À réaliser:
1) Répondez brièvement sur le texte consacré à l'infographie des demandes d'asile :
(a) Dans quel journal et à quelle date l'article « Emplacements dévoilés ‘au fur et à mesure’ » a-t-il paru ?
(b) Quelle moyenne annuelle de demandes d'asile le texte donne-t-il pour les cinq dernières années ?
(c) En quelle année débutent les statistiques publiées sur le site du Secrétariat d'Etat aux migrations ?
2) Reprenez le texte consacré à l'infographie des demandes d'asile après sa dernière phrase et prolongez-le.

═════ Passage extrait

Une infographie inopportune

Dans le cadre de notre projet Le Comptoir des médias, nous avons contacté Mme de Graffenried et Mme Goumaz à propos de l’infographie illustrant l’article « Emplacements dévoilés ‘au fur et à mesure’ » consacré aux centres fédéraux et publié dans Le Temps du mercredi 25 février 2015 et que nous reproduisons ci-dessous:

infographie Temps

Contenu de notre intervention, adressée à Mme de Graffenried et Mme Goumaz:

Nous nous interrogeons sur le choix rédactionnel de publier cette infographie, sans explication sur le sens à y donner, et également sur le choix de l’échelle temporelle choisie du tableau en question.

Concernant l’opportunité de publier cette infographie, notre étonnement vient du fait que nulle part dans les articles en question il n’est fait référence à l’évolution des demandes d’asile déposées en Suisse. Autrement dit, l’infographie n’illustre pas l’article auquel il est joint mais a comme fonction d’apporter une information supplémentaire aux lecteurs, sans contextualisation. Or, présentée comme telle, sans légende et sans filtre, ladite information montre une hausse exponentielle et inégalée des demandes d’asile déposées en Suisse. Ceci nous amène au questionnement de l’échelle temporelle choisie, car comme tout statisticien le sait, le choix d’une échelle temporelle n’est pas neutre.

En effet, alors que le chiffre rond de dix ans peut sembler un choix rationnel, il s’avère curieux, voire problématique. Lorsque l’on connaît l’évolution des demandes d’asile sur le long terme, et en tant que journalistes spécialistes des questions migratoires depuis de longues années, vous ne l’ignorez pas, les années 2005 à 2007 ont en effet été trois années exceptionnellement basses dans le nombre de demandes d’asile enregistrées en Suisse depuis près de 20 ans. Le Plan Urgence Asile (2012) (1) le dit d’ailleurs explicitement.

En changeant d’échelle temporelle, tout en gardant comme critère de s’appuyer sur des chiffres ronds, voilà ce qui se passe sur 5 ans.

Nlles demandes 2009-2014

Le graphique montre une nette augmentation (prévisible vue la situation géopolitique internationale aux frontières de l’Europe) de 2010 à 2012, mais dans l’ensemble, depuis 2011, le nombre de demandes reste constant. La moyenne de ces cinq dernières années étant de 22’396 demandes par année, le chiffre de 23’765 atteint en 2014 est juste en dessus de la moyenne.

En élargissant le tableau pour observer ce qui se passe sur les 15, ou les 19 dernières années (les statistiques publiées sur le site du Secrétariat d’Etat aux migrations débutent en 1996), notre infographie offre une image encore plus nuancée:

Nouvelles_demandes_1996-2014

Que voit-on? Que l’année 2014 dément l’idée qu’on se trouve face à un «afflux» de demandeurs d’asile. Le caractère exceptionnel des années 2005-2007 ressort clairement. Comme le pic de la fin des années 1990, où plus de 47’000 personnes avaient déposé une demande d’asile. La moyenne se situe, depuis 1996, à 21’998 demandes. L’année 2014, avec 23’765 demandes, se situe en dessus mais ne se distancie pas de beaucoup de cette moyenne.

══════════
═════ Lignes de données

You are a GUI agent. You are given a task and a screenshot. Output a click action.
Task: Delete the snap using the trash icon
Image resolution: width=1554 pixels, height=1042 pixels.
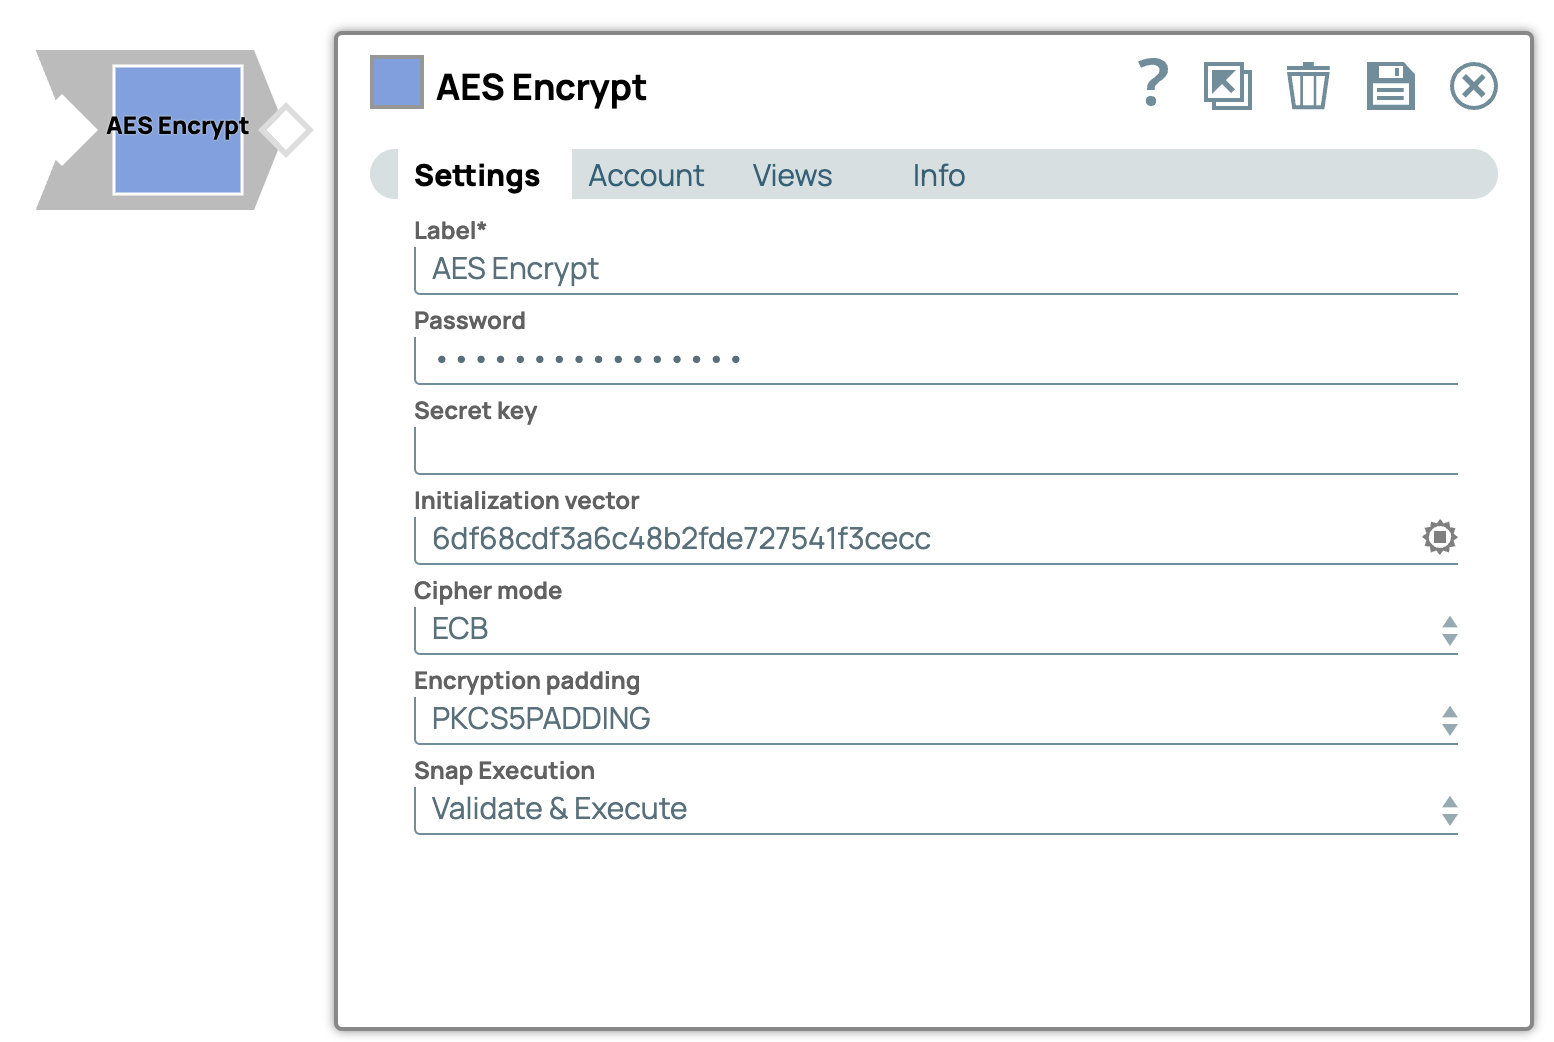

══════════

Réponses par tâche:
1)
(a) Dans Le Temps, le mercredi 25 février 2015.
(b) 22'396 demandes par année.
(c) En 1996.

2)
En tant que journal de référence, Le Temps se doit de présenter une information permettant au lecteur de se faire une représentation correcte de la réalité. L’échelle temporelle des dix ans, partant des trois années exceptionnelles de 2005 à 2007, donne faussement à croire à une augmentation spectaculaire des demandes d’asile. Ceci ne fait que rajouter au discours trompeur et largement utilisé par les élu-e-s et certains partis, d’un «afflux» -entendu comme une vague importante- de demandeurs d’asile. (2) Et alimente le «spectre de l’invasion», générant de la peur, voire un rejet de la population.

Notre intervention auprès de votre média vise avant tout à améliorer le traitement médiatique de la problématique de l’asile. Vos signatures sont généralement gage de rigueur et de sérieux, d’où selon nous, une responsabilité particulière. Il nous semble dès lors important de rapidement rectifier dans vos colonnes cette information de façon à ce que le public soit correctement informé sur la réalité des flux migratoires. Vu l’impact que peuvent avoir les infographies sur les lecteurs (3), une mise au point détaillée nous semble d’autant plus nécessaire.

Vous trouverez sur notre site web matière à vérifier les informations que nous vous avons fournies, notamment sur notre page statistiques, que nous allons développer et détailler ces prochains mois. Nous vous invitons également à lire notre dernier décryptage ainsi que l’éditorial du dernier numéro de notre revue, publiés en début de semaine. Nous nous tenons également à votre disposition pour tout renseignement complémentaire.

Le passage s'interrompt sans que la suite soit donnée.